An Indian-American has developed a self-assembling synthetic membrane that can aid in better water purification, drug delivery and DNA recognition by transporting a billion water molecules per channel per second.

The biomimetic membrane has been developed by Manish Kumar, assistant professor of chemical engineering in Penn State.

The membrane is composed of lipids - fat molecules - and protein-appended molecules that form water channels that transfer water at the rate of natural membranes and self-assembles into 2-dimensional structures with parallel channels.

“Nature does things very efficiently and transport proteins are amazing machines present in biological membranes,” said Kumar.

“They have functions that are hard to replicate in synthetic systems,” he added.

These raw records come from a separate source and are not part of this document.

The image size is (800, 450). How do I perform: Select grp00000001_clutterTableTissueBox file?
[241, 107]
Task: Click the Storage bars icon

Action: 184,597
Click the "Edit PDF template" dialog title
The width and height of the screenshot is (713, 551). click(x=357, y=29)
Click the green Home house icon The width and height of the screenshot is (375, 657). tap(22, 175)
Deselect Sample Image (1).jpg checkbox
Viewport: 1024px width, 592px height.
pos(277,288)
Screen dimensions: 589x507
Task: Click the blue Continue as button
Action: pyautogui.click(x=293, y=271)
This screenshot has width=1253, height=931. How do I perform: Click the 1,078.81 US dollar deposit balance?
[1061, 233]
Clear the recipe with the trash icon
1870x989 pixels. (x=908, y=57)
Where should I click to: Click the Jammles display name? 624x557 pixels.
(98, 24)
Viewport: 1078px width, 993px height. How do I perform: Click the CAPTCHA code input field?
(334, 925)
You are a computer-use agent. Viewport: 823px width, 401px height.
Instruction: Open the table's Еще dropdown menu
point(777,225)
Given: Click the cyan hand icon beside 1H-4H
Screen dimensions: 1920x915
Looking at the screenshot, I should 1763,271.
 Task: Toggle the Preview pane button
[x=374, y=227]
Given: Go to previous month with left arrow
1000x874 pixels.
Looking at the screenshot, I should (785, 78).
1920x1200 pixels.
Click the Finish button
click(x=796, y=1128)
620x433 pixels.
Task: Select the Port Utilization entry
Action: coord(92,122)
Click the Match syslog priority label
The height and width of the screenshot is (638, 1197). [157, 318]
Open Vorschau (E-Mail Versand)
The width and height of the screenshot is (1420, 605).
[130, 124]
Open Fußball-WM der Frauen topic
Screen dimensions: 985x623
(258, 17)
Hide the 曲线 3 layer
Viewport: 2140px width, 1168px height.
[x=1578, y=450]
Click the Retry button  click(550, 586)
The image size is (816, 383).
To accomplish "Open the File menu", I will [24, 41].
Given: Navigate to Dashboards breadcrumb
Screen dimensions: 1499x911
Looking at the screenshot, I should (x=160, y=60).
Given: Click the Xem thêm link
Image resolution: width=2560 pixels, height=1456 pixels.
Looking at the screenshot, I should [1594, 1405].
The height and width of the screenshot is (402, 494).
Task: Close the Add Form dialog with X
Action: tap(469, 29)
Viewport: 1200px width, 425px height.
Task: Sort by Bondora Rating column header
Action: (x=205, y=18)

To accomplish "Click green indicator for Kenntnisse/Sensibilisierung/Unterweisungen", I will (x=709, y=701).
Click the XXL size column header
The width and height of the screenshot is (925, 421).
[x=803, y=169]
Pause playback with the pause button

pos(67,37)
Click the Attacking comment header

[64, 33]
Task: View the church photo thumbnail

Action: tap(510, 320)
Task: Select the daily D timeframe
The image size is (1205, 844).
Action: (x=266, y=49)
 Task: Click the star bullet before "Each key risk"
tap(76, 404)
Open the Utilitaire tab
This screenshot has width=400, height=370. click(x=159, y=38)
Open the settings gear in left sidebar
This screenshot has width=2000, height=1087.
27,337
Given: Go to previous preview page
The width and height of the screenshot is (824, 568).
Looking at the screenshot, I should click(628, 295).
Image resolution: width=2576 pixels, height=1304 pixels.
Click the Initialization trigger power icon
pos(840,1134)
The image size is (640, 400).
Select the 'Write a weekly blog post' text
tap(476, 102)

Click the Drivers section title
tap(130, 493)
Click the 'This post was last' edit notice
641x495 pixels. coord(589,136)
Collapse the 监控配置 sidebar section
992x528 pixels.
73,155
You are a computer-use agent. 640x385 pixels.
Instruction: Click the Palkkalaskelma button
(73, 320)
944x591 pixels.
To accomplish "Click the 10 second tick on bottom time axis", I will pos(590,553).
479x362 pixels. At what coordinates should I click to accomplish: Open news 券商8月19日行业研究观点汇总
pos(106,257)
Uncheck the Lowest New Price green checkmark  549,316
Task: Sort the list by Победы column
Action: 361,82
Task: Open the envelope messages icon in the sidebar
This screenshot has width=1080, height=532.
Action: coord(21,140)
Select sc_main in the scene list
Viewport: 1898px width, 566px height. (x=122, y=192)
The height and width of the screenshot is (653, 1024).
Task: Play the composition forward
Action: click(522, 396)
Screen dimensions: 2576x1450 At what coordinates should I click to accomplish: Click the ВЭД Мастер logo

The researchers developed a second-generation synthetic water channel that improves on earlier attempts to mimic aquaporins - natural water channel proteins - by being more stable and easier to manufacture.

Kumar and co-authors report their development in a recent issue of the Proceedings of the National Academy of Science.

“We were surprised to see transport rates approaching the ’holy grail’ number of a billion water molecules per channel per second,” Kumar was quoted as saying by Science Daily.

“We also found that these artificial channels like to associate with each other in a membrane to make 2-dimentional arrays with a very high pore density,” Kumar said.

The researchers consider that the PAP membranes are an order of magnitude better than the first-generation artificial water channels reported to date. The propensity for these channels to automatically form densely packed arrays leads to a variety of engineering applications.

“The most obvious use of these channels is perhaps to make highly efficient water purification membranes,” said Kumar.